L’équipe de campagne de Nabil Karoui est intervenue, hier, pour démentir formellement les informations diffusées par certains médias et sur les réseaux sociaux, selon lesquelles le candidat aurait décidé de « se retirer » de la course. Ce sont là, disent-ils, « des rumeurs infondées » car le candidat est « déterminé à poursuivre la course au Palais de Carthage, par respect pour la volonté du peuple et envers son électorat », malgré sa détention à la prison d’El Mornaguia. « Désolé de ne pouvoir répondre aux sollicitations des médias », il dénonce encore et toujours le « non-respect de l’égalité des chances »avec son rival Kaïs Saïed. Rappelons que ce dernier a décidé de son propre chef de ne pas mener la campagne électorale afin de respecter ce principe, ce qui a entraîné pour l’électorat tunisien une drôle d’ambiance puisque la campagne s’est déroulée , de part et d’autre, avec sur le terrain les équipes des deux candidats dont le manque d’enthousiasme aura été plus qu’évident. Pour ce qui est des tractations autour de la présence à la Kasbah, siège du gouvernement, il convient de souligner que le Courant démocratique, fort de ses 14 députés, a écarté toute entente avec Ennahdha et Qalb Tounes, choisissant du coup de rester dans l’opposition. En sera-t-il de même pour le Parti destourien libre ( PSD ) de Abir Moussi, nul ne le sait alors qu’elle a écarté d’emblée tout rapprochement avec Ennahdha. Restent les partis résiduels, avec moins de 5 députés, qui vont eux aussi de leur rejet d’entente avec l’un ou l’autre des partis majeurs, sinon les deux. Autant dire que les dés sont jetés pour une scène politique tunisienne dont nul ne peut prédire avec exactitude le cheminement, alors que le pays se trouve sous les fourches Caudines, pour reprendre une expression consacrée, du Fonds monétaire international et ploie sous le joug d’une dette extérieure quasiment étouffante.

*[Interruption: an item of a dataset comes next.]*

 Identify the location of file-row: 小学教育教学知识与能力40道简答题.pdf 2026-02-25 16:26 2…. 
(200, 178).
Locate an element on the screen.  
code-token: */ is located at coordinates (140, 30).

Quel choix aura la Tunisie au cas où toutes ces formations refusent de céder aux exigences de la situation induite par les urnes ? La fuite en avant, telle qu’elle s’exprime aujourd’hui, ne sert en réalité aucune des formations politiques, gagnantes ou perdantes, et l’éventualité d’un recours à de nouvelles élections porte en lui un danger manifeste si l’on considère la grande désaffection des électeurs, déçus par les urnes et broyés par la crise économique et sociale.

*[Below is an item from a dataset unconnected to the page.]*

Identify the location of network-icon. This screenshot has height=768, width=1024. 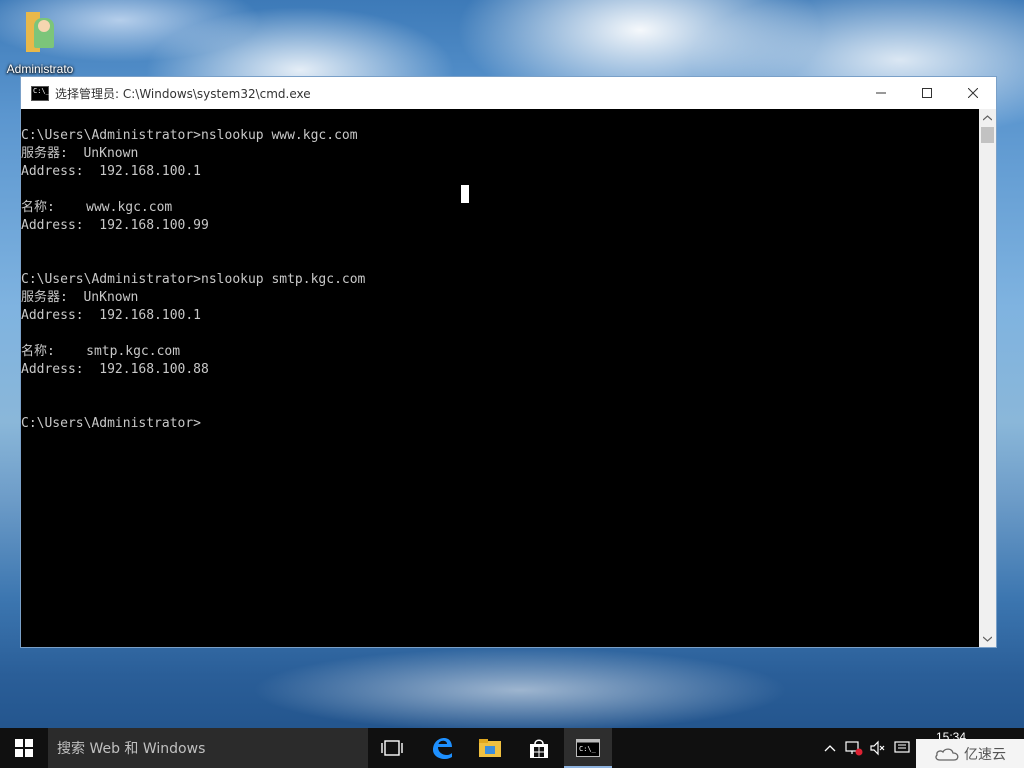
(854, 748).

Reste la troisième voie, celle d’un gouvernement technocrate qui pourrait éventuellement emporter l’adhésion de tout le monde et son père et obtenir l’agrément de tous les Tunisiens, à quelque bord qu’ils appartiennent.
Ce serait là la voie de la sagesse mais rien ne dit qu’elle sera empruntée par les uns et les autres, d’un commun accord.